I finished Hons and Rebels, Jessica (Decca) Mitford's delightful if familiar memoir. I finished it ages ago, but wasn't moved to write about it. Still ain't, but the deal is that I write.
It's nicely paced, buoyed by Decca' charming voice. She has a way of seeing the very best in the most misguided of people, all the while knowing just how misguided they are. We can chalk it up to experience. She grew up surrounded by some particularly misguided characters.
For me, anyhow,  downfall of Hons and Rebels is its familiarity. Decca is fifth of the six Mitford Sisters, the daughters of a lesser English aristrocrat. They came of age during the 1920s and 1930s. They were beauties. They were wits. They were muses and writers in their own right. They were prolific correspondents. They were media darlings.

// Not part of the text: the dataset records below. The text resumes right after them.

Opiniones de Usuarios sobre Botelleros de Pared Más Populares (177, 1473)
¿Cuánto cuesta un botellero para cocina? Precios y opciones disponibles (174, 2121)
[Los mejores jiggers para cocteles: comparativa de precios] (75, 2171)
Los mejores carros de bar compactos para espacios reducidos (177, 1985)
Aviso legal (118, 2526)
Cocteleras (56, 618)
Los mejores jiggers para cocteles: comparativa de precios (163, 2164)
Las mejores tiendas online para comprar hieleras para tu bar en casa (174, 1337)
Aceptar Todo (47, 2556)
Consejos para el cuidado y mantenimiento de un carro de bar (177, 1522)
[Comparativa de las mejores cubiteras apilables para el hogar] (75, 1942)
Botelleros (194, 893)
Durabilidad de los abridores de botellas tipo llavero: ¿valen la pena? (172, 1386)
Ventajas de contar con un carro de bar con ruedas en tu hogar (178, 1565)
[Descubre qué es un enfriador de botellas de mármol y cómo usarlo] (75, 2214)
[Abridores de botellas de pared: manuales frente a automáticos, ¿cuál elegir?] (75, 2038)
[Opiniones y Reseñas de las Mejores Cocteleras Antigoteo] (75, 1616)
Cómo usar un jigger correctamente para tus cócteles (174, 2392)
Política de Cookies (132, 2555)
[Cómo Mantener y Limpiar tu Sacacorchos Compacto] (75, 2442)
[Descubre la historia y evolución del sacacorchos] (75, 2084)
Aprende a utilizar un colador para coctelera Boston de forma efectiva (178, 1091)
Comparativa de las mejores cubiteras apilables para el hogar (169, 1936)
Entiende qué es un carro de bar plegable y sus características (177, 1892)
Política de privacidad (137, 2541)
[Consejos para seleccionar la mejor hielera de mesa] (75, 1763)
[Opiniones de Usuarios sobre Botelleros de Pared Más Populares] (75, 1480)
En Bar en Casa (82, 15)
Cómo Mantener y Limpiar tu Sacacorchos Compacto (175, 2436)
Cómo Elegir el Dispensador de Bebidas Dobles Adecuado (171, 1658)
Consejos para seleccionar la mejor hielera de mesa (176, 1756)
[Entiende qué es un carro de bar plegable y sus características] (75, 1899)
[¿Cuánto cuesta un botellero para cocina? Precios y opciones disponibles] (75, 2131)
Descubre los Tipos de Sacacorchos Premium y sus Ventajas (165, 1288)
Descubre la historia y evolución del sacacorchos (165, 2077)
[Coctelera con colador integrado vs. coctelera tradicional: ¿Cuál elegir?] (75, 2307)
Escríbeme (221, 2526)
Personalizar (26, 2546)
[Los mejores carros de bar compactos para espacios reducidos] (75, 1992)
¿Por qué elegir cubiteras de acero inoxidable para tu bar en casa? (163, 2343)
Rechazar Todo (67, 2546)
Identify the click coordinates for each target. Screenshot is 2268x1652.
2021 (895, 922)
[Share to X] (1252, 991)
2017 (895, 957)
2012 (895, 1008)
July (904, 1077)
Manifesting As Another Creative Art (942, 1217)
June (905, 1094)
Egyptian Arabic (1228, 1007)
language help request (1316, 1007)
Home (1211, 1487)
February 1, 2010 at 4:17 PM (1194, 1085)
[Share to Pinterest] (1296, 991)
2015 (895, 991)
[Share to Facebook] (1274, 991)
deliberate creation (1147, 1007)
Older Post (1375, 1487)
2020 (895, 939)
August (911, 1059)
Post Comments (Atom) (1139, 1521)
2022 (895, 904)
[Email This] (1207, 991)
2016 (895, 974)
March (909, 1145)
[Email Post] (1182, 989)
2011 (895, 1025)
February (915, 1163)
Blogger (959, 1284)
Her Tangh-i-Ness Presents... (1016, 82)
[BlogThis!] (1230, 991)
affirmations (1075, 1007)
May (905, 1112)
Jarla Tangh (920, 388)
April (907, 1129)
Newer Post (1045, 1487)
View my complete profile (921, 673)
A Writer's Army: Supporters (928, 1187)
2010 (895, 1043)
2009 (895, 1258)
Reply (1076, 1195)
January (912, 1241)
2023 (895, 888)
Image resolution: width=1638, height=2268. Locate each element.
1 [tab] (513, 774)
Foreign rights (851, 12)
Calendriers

Having read Nancy's novels—I quite adored The Pursuit of Love— which drew heavily on her own childhood, a few biographies and collected correspondence there weren't many revelations in Hons and Rebels. It had been pretty efficiently mined  already.

Stray observations
Among the Mitford girls there were—by date of birth— a socialist (Nancy), a lesbian(Pamela), a fascist (Diana), a Nazi (Unity), a communist (Jessica) and a duchess (Deborah). Deborah was the white sheep in the family. Unity and Decca, the most opposed politically, were also the closest of the sisters.

I keep going back to them for the fantastic things they have to say about England between the wars.
Decca remembered everyday people in London saying "At least there's peace" after Munich. Ah, hindsight.